(Stored data entries)
***

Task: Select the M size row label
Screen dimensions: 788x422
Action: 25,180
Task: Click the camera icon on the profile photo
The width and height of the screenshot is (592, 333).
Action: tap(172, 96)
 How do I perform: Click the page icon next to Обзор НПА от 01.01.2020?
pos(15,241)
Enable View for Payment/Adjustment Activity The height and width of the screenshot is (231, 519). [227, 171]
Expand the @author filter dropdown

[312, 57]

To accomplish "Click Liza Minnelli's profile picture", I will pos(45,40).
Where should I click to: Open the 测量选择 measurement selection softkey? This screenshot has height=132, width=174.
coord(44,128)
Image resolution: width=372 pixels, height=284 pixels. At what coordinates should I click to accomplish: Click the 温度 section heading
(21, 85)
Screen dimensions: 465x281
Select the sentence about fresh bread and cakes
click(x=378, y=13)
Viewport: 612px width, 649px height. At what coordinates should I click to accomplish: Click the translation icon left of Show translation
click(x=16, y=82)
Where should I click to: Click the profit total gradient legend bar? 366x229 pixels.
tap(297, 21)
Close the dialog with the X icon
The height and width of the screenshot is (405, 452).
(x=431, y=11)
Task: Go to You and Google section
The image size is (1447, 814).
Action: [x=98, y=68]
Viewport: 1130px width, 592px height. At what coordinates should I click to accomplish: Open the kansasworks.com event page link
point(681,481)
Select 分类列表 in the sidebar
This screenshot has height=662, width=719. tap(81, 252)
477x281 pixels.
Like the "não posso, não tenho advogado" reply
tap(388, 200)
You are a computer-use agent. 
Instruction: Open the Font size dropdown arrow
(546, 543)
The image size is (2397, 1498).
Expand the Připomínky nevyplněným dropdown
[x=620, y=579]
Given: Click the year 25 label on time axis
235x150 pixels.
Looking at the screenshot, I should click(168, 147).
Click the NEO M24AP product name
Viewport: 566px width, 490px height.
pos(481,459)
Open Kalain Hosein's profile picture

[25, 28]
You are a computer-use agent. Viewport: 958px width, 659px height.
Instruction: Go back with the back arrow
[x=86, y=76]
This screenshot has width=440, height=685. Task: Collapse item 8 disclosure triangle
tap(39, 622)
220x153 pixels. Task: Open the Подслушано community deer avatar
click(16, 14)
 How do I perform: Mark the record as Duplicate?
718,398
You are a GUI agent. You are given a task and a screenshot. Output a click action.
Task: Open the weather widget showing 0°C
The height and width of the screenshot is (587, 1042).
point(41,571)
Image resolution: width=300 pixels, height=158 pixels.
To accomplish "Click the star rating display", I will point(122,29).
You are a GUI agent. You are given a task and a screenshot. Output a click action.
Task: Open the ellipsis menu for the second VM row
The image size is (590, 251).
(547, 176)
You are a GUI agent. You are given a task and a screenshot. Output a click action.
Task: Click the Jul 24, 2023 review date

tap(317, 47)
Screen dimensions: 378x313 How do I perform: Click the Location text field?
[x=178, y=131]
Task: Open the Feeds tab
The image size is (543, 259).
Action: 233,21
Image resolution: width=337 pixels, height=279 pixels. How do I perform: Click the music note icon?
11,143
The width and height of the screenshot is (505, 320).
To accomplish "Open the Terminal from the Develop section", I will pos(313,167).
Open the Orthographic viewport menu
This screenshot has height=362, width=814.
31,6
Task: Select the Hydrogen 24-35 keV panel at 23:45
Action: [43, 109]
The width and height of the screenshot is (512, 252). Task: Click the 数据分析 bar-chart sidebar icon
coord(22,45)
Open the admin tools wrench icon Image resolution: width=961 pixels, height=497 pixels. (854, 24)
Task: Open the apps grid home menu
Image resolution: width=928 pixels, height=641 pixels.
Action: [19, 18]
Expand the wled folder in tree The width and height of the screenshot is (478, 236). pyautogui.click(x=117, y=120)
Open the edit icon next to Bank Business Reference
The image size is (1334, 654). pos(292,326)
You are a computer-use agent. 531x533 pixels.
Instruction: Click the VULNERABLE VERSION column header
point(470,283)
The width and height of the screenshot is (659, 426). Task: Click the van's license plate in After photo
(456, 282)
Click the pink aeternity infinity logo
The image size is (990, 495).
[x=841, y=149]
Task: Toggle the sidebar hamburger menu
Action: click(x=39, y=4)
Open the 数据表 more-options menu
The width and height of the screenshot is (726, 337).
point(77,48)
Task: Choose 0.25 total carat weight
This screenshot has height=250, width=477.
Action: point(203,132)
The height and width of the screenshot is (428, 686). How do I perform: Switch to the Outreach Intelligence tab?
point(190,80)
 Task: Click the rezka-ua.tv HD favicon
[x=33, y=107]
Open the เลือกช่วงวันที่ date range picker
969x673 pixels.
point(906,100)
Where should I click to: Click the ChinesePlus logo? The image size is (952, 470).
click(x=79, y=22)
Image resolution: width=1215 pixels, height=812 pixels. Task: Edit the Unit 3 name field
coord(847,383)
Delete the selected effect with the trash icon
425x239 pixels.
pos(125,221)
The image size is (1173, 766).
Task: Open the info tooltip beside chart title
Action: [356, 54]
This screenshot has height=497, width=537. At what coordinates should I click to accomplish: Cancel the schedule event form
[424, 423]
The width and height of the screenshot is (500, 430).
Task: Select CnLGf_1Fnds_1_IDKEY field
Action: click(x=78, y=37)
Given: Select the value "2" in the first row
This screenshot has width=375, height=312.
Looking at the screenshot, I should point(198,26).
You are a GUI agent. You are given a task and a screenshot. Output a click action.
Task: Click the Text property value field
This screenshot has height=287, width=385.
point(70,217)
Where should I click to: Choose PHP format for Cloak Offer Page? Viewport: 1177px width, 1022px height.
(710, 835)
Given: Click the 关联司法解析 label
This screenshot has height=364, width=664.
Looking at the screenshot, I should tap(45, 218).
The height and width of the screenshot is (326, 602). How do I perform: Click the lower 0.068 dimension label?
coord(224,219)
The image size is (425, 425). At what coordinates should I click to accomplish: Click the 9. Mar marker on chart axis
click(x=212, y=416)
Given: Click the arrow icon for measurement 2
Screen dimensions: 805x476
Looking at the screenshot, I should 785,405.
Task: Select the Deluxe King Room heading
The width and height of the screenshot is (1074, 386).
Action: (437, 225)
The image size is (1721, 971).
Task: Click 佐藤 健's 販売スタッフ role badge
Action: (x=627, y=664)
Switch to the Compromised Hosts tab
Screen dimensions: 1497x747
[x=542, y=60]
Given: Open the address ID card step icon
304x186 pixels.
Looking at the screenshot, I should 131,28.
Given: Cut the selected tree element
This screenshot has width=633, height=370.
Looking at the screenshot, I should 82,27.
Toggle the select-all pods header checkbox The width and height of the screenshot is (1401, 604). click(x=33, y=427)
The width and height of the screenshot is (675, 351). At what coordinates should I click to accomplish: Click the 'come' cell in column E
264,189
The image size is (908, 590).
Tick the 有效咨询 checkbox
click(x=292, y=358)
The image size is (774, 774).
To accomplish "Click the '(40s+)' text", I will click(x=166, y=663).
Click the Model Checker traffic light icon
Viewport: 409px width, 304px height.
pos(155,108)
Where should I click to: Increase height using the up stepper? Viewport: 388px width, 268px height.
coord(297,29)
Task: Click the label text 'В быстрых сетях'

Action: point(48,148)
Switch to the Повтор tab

***

_The problem_.
An exact copy of the lines from the one holding "Toggle the select-all" through the end of the data is the whole answer.

_Written reply_.
Toggle the select-all pods header checkbox The width and height of the screenshot is (1401, 604). click(x=33, y=427)
The width and height of the screenshot is (675, 351). At what coordinates should I click to accomplish: Click the 'come' cell in column E
264,189
The image size is (908, 590).
Tick the 有效咨询 checkbox
click(x=292, y=358)
The image size is (774, 774).
To accomplish "Click the '(40s+)' text", I will click(x=166, y=663).
Click the Model Checker traffic light icon
Viewport: 409px width, 304px height.
pos(155,108)
Where should I click to: Increase height using the up stepper? Viewport: 388px width, 268px height.
coord(297,29)
Task: Click the label text 'В быстрых сетях'

Action: point(48,148)
Switch to the Повтор tab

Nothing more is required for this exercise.